As anyone who has taken a fairly close review of my work knows, I look for, find, and seek to find harmony. This includes harmony in patterns. There is one pattern which has emerged so many times that I have decided to give it a name – the title of this post – Boundary Disputes’: “Three Multitudes of Ten Times Five.”
What are the “Three Multitudes of Ten Times Five” exactly? They are respectively $500; $5,000; and $50,000.
- $500. After having read and spread-sheeted the majority of Washington State’s adverse possession cases, this is about what it costs for me to render an opinion as to the outcome of a case with an 80% likelihood of success. To do this, I seek to speak with people about the facts. Barring new information, this is a great way to get a sense of your chances should your matter go to trial.
- $5,000. One magnitude higher is roughly the amount of money most people are willing to pay to enforce their rights when their neighbor is seeking to railroad them into succumbing to a meritless claim. However …
- $50,000. A mere magnitude higer is what it generally will cost – at least in King County – to litigate a boundary dispute all the way to trial.
[Notably, this doesn’t even begin to speak to cases which after trial are later appealed in order to secure one’s boundary and with it (purported) justice which in some case may start to approach the next multiple – $500,00.]
There is a lot of meaning to unpack here.
First, If you think you may have a shot at winning, but are unsure and speak to me, I’ll charge you $500 $450 to go over your case merits for an hour and if not in your favor you will likely save $45,000.
This is in specific contrast to going to an attorney – even some who know real property law – who will give you a “free consultation” and then seek to convince you that they should be the one to hold your hand as you embark on your legal course.
DON’T BELIEVE IT! YOU ARE ALLOWING THEM TO PUT THEIR OTHER HAND IN YOUR POCKET AND ARE TAKING (OR PERHAPS MORE APTLY SHAKING YOU DOWN) FOR A “TRY ALL.”
Essentially you are giving them your money, time, and angst, so that they can take a gamble for you. Not a smart play!
Second, if the merits are favorable, we will figure out a way or perhaps options to move forward. In doing so, one of the things that I try to keep in mind is how will the other side react if they know I am backing you up.

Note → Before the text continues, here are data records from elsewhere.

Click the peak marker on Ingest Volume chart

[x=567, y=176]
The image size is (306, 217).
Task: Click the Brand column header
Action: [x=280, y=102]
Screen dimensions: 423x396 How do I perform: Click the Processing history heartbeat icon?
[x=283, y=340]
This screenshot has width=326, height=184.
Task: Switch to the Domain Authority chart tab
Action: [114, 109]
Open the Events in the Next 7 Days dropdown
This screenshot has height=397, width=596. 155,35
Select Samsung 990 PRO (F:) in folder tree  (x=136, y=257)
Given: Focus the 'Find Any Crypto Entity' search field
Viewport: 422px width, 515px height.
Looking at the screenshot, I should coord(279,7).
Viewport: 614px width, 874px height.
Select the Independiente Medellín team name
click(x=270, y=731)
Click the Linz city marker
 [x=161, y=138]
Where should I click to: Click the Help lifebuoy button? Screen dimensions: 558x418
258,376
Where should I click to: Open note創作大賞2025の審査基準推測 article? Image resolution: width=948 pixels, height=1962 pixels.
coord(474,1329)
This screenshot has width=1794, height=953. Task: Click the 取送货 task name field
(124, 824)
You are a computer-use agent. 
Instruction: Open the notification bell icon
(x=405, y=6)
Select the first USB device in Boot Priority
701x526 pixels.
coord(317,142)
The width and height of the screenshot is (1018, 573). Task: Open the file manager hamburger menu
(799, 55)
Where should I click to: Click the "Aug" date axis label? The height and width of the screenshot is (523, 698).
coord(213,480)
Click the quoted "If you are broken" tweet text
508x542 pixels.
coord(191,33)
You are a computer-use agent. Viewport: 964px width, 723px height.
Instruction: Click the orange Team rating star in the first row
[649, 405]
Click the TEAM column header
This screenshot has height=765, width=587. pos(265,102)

In many cases it is best to have the knowledge from your lawyer as counselor instead of representing that you have “lawyer-ed up.” Never forget that lawyers have egos too and they may be bigger than your own.
Regardless, we will do our best to resolve the battle without resort to court in an attempt to keep expenses less than $5,000.
Third, if you have the merits – which explicitly means that your originally presented facts have held consistent AND they are not contradicted by the opposing parties facts – and you have an obstinate, belligerent neighbor who is unwilling to recognize that he or she must yield, you may then want to consider litigation.
Because of legislation – for which I was the only practicing real property attorney who testified at both the Washington House and Senate Judiciary committee – RCW 7.28.083, you now have a choice to move forward with your claim and hope that the judge will both properly award you your land AND provide you with reasonable attorney’s fees and costs.
So, moving forward with litigation is then a decision you must make. In the end you won’t have a good relationship with your neighbor, a truth that must be recognized. But guess what, there is one other insight that I have found in all this. Just like in the animal kingdom when two ferocious beasts go at it over land, the victor roars and the vanquished drops tail and moves away!
Overall, the choice is simple:
Do you want to have a lawyer who gives you a “free consultation” which serves to sell you on taking you straight to the highest multitude – a risk of $50,000 – and likely then work down the “Three Multitudes of Ten Times Five?”
Do you want a lawyer who will walk with you up the “Three Multitudes of Ten Times Five?”